アルミについて
アルミニウムの歴史
アルミニウムの発見から現在まで
1782年
フランスの科学者A.L.ラボワジェが、明ばん石(ばん土、今日のアルミナ)は金属の酸化物である可能性が大きいという説を発表。これをアルミーヌ(Alumine)と命名。
1807年
イギリスの電気化学者H.デービーが、明ばん石を電気化学的な方法で分離を試み、金属アルミニウムの存在を確認、アルミアム(Alumium)と命名。その後、呼称はアルミナム(Aluminum)、アルミニウム(Aluminium)と変わっていった。(米国では現在でもアルミナムと呼ぶ。)
1855年
フランスの化学者H.E.SC.ドビルが、化学還元法によりアルミニウム製錬を開始。
1886年
アメリカのC.M.ホールが、電解製錬法を発明。 フランスのP.L.T.エルーが、ホールより数ヶ月遅れて電解製錬法を発明 。 これにより電解製錬法(ホール・エルー法)が確立される。
1887年
オーストリアのK.J.バイヤーが、湿式アルカリ法によるアルミナ製造法を発明。これにより、ホール・エルー法とあわせて、現在のボーキサイトからアルミニウムまでの製造法が確立される。
1929年
アルマイト処理が日本で発明される。
1934年
日本でのアルミニウム製錬が開始される。
1936年
日本で超々ジュラルミンが開発される。
1996年
日本でアルミニウムの総需要が400万トンを突破。
2009年
放熱部品にアルミニウムを使用したLED照明器具の開発・発売が相次ぐ。
2010年
日本アルミニウム協会が2020年の世界のアルミ新地金需給の見通しを7,390万トンと発表。
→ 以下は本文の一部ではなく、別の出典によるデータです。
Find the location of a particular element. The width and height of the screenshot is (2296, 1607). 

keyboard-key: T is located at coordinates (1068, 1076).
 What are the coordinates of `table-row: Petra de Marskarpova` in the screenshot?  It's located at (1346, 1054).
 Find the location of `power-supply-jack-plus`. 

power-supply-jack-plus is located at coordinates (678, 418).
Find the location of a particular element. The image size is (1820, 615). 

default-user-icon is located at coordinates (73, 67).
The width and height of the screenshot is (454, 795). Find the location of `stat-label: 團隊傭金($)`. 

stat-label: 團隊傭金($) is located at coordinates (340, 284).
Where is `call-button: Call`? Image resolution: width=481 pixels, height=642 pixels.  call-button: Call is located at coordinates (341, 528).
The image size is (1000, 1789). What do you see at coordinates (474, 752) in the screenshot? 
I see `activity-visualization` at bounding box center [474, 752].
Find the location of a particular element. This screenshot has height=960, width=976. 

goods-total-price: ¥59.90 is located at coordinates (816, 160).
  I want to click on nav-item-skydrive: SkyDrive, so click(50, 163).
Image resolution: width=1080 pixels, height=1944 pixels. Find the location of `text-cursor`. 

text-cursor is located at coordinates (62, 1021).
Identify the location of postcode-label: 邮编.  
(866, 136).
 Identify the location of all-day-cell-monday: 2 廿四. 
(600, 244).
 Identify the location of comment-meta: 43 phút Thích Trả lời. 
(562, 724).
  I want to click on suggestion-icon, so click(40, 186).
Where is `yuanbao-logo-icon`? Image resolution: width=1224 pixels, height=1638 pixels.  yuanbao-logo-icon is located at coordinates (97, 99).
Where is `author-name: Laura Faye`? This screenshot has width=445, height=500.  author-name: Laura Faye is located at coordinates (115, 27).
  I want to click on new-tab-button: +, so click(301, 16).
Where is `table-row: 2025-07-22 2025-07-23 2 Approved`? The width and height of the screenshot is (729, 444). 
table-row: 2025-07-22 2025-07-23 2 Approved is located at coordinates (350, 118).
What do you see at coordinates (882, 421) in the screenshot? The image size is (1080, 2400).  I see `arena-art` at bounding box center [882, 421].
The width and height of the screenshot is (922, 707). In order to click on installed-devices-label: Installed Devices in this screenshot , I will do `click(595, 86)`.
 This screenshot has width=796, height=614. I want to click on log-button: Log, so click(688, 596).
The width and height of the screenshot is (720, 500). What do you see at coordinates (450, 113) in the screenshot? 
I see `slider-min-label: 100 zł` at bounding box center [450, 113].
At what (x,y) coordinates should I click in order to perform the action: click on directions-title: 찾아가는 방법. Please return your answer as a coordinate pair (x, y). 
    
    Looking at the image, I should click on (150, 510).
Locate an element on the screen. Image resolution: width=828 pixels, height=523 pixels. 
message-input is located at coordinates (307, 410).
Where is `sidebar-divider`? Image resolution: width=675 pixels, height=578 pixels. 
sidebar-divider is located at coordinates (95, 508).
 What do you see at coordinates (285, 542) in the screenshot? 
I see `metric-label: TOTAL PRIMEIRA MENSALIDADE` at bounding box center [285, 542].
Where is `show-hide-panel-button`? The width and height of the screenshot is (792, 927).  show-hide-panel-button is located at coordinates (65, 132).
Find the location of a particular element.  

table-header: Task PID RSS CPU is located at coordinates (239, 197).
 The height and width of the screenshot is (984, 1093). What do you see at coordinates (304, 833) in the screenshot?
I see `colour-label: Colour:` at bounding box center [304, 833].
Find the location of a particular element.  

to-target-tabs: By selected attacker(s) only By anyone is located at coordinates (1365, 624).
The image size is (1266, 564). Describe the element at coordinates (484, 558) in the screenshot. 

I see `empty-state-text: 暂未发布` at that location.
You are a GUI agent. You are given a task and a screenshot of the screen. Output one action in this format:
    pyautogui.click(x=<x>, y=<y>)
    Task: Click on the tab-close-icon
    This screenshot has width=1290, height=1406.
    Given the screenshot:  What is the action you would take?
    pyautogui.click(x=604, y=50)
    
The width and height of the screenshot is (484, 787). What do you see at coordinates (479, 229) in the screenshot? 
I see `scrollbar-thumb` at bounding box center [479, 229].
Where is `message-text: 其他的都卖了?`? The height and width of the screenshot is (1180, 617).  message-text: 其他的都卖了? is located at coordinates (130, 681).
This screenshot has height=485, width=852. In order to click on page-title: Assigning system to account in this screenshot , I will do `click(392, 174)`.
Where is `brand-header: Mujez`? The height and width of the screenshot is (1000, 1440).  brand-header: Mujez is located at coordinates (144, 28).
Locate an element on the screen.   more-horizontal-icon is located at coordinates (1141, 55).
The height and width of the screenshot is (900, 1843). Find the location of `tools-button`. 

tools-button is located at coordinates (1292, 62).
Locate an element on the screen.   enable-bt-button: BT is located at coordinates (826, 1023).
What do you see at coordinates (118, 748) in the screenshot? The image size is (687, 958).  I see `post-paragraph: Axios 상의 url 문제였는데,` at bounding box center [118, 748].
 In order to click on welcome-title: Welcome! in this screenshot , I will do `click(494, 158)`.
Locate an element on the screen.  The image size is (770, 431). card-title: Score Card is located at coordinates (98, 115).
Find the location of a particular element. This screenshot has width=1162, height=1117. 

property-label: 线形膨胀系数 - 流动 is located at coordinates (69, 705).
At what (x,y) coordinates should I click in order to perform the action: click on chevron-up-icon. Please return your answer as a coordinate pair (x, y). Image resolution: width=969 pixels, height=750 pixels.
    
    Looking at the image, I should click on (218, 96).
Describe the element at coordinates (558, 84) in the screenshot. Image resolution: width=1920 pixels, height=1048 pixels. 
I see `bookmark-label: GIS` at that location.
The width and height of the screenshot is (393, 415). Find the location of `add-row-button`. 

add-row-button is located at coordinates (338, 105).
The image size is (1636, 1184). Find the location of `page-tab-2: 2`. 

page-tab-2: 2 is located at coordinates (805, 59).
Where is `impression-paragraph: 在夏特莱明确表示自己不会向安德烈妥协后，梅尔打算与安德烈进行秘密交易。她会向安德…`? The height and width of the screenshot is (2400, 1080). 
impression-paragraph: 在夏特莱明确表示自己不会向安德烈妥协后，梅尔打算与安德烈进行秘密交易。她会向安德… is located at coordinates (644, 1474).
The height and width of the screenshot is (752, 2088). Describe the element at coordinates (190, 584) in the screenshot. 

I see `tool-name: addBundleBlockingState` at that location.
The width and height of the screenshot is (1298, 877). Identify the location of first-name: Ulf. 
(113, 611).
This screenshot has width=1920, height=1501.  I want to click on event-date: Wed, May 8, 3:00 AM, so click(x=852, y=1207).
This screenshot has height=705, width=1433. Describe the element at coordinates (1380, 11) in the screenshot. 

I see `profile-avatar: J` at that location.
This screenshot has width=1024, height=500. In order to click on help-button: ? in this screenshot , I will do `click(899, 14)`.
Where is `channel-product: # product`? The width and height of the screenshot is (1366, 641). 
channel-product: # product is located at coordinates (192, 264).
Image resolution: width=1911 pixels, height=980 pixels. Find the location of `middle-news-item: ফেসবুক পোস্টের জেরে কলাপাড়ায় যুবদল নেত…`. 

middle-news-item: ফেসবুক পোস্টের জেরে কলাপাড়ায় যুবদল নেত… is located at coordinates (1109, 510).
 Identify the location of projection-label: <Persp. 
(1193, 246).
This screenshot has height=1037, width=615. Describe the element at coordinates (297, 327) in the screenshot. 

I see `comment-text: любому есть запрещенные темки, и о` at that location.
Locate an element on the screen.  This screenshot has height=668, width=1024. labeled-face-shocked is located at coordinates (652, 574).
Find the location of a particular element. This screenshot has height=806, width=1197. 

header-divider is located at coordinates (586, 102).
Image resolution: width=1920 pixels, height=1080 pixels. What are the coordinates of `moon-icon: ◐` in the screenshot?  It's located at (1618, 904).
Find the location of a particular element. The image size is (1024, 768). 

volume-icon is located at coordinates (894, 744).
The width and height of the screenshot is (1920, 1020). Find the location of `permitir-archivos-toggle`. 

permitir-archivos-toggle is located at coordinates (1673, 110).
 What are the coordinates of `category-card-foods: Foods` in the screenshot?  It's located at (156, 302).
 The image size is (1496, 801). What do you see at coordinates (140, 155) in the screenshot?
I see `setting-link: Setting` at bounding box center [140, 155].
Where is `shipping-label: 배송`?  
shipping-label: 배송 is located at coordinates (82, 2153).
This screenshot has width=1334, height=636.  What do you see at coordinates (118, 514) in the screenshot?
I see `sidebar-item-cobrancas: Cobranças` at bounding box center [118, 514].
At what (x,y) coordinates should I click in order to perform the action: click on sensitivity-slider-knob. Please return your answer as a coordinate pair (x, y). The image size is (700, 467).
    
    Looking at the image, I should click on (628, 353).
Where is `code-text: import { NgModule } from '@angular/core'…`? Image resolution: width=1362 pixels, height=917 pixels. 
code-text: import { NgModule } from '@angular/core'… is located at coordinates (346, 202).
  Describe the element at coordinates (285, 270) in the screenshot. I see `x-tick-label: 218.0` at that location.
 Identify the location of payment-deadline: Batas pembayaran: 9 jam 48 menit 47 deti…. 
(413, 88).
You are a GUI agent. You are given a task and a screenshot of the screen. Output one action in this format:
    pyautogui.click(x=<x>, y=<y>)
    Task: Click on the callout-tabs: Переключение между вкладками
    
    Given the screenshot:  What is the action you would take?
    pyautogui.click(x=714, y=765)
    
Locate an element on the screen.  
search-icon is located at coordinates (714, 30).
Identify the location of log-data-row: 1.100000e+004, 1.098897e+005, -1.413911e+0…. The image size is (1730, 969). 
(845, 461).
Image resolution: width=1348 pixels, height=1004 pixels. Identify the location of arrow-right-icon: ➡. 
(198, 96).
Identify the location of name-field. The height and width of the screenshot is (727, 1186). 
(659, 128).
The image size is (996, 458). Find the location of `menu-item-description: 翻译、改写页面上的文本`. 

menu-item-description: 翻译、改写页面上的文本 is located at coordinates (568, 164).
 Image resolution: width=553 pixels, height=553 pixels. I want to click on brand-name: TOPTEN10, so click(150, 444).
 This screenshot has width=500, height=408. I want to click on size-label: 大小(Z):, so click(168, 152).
(2010年の約2倍)アルミ缶リサイクル率、93.4%と過去最高を記録。
2011年
リチウムイオン電池を搭載したハイブリッド車、電気自動車の普及に併い、リチウムイオン電池向けのアルミ箔が好調。
日本企業の海外進出、一段と加速。
中国のアルミ新地金生産、2011年は世界の半分へ。
アルミ缶リサイクル率、92.6%と2年連続で90%を超える高水準。
タイで大洪水発生、アルミ業界への被害甚大。
2012年
アルミ企業の海外展開が加速。
中国のアルミ新地金生産、2012年は2,000万トンへ。
アルミ新地金対日プレミアム、255ドル/トンの史上最高値を記録。
LME在庫、12月に524万トンになるなど史上最高量を更新中。
尖閣諸島問題、日系の現地企業は操業停止となるなどアルミ業界にも影響。
アルミ缶リサイクル率、92.5%と3年連続で90%を超える高水準。
2013年

アサハンアルミ製錬プロジェクトから日本勢撤退。
リチウムイオン電池向けのアルミ箔、過去最高を記録。
アルミ企業の海外展開、加速度強まる。
中国のアルミ地金生産、世界の約半分 2013年は約2,500万トンへ。
LME、指定倉庫の搬出入量に関するルールを施行。
アルミ缶リサイクル率、94.7%と過去最高を記録。

2014年
アルミ缶リサイクル率、83.8%と大幅低下、韓国へのUBC輸出増が影響。
アルミ企業の海外展開、加速度強まる。
アルミ製品総需要、6年ぶりに400万トンへ。
リチウムイオン電池向けのアルミ箔、過去最高だった昨年を上回り史上最高を記録。
2015年
アルミ新地金の対日プレミアム、10~12月期は90ドル/トンと、1~3月期の425ドル/トンから急落。
中国の半製品輸出が増加、各国が懸念表明。
経済産業省、金属素材競争力強化プランを策定。
アルミ缶リサイクル率、87.4%と前年度より3.6%アップ。
2014年現在〜世界のアルミ産業
世界のアルミ生産量の推移(新地金の生産)
世界のアルミ生産量の推移(新地金の生産)

今世紀に入って約100年のアルミニウムの生産量の推移をみると、驚異的に伸びていることがわかります。
当初は航空機または軍需用途が多かったようですが、輸送用、建築用、包装用と人々の日常生活に使用されるに従い、目覚ましい成長を遂げました。
注)新地金はボーキサイト鉱石から製錬された地金で、一旦使用してから再び使用される再生地金と区別しています。

2014年のアルミ新地金生産国ベスト10
2014年のアルミ新地金生産国ベスト10

生産国の上位は、全世界(計44,624千トン)の約4割を占める中国をはじめとして、ロシア、ブラジル、インドなど、いわゆるBRICsと呼ばれる国々が増加中です。

2014年のアルミ新地金消費国ベスト10
2014年のアルミ新地金消費国ベスト10

消費国(全世界計:約42,386千トン)についても、生産同様、近年急成長している中国が第1位、日本は4位です。